Before purchasing a ULIP plan, let’s try understanding the two essential tax-saving benefits offered on the following:
Premium is an essential element of your ULIP policy. Since it can offer you with ULIP insurance coverage, you should pay your premiums regularly to your insurer. The premiums that you pay are directed in two ways:
The ULIP insurance part of your policy can provide life cover to protect you from the eventualities of life. Hence, a major proportion of your premium goes towards the provision of your coverage.
A ULIP policy can allow you to select between equity funds and debt funds based on your risk appetite. Since a ULIP policy provides two different types of funds, the remaining part of your premium can be channelled towards life insurance.

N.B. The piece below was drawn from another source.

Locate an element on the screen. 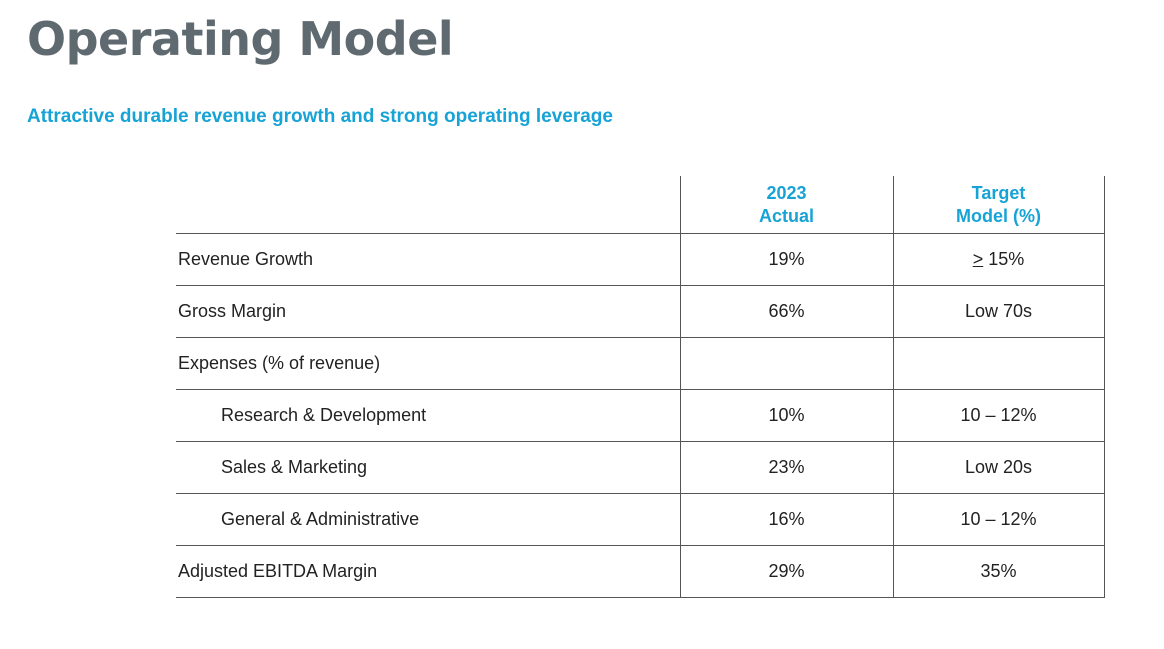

Under a ULIP policy, the premiums can be eligible for tax exemptions in accordance with Section 80C of the Income Tax Act, 1961. As a policyholder, you can receive a tax deduction up to Rs. 1,50,000 on your taxable income. If you wish to receive tax benefits, you should fulfil the following the conditions mentioned below:
- The premium should either be less or equal to 10% of the sum assured value. For instance, if your annual premium amount is more than Rs. 1,50,000 and your sum assured amount is Rs. 50,00,000, you can be eligible to claim a deduction under Section 80C. The tax deduction can be applied if the ULIP policy is purchased after April 1, 2012. After April 1, 2012, you can claim a maximum tax deduction if your premium amount is less or equal to 20% of the sum assured.
- Maturity proceeds
ULIP insurance can provide financial assistance to your loved ones in your absence. Since its primary aim is to secure your family financially, it can provide a payout to them after your demise. As the nominees, the members of your family can decide whether they want to receive the money every month or every year.
Once the ULIP plan matures, you can receive an assured benefit or the whole value of your investment, whichever is higher. The maturity payout can be tax-free, as stated under Section 10(10D) of the Income Tax Act, 1961.
To sum up, the ULIP tax benefits can not only help you to maximize your tax-saving limit but also reduce your tax burden. A ULIP policy is a long-term investment, which allows you to reap maximum benefits to save money. In addition to this, you can receive the triple benefits of life coverage, high returns, and tax savings with less risk of loss and other complexities.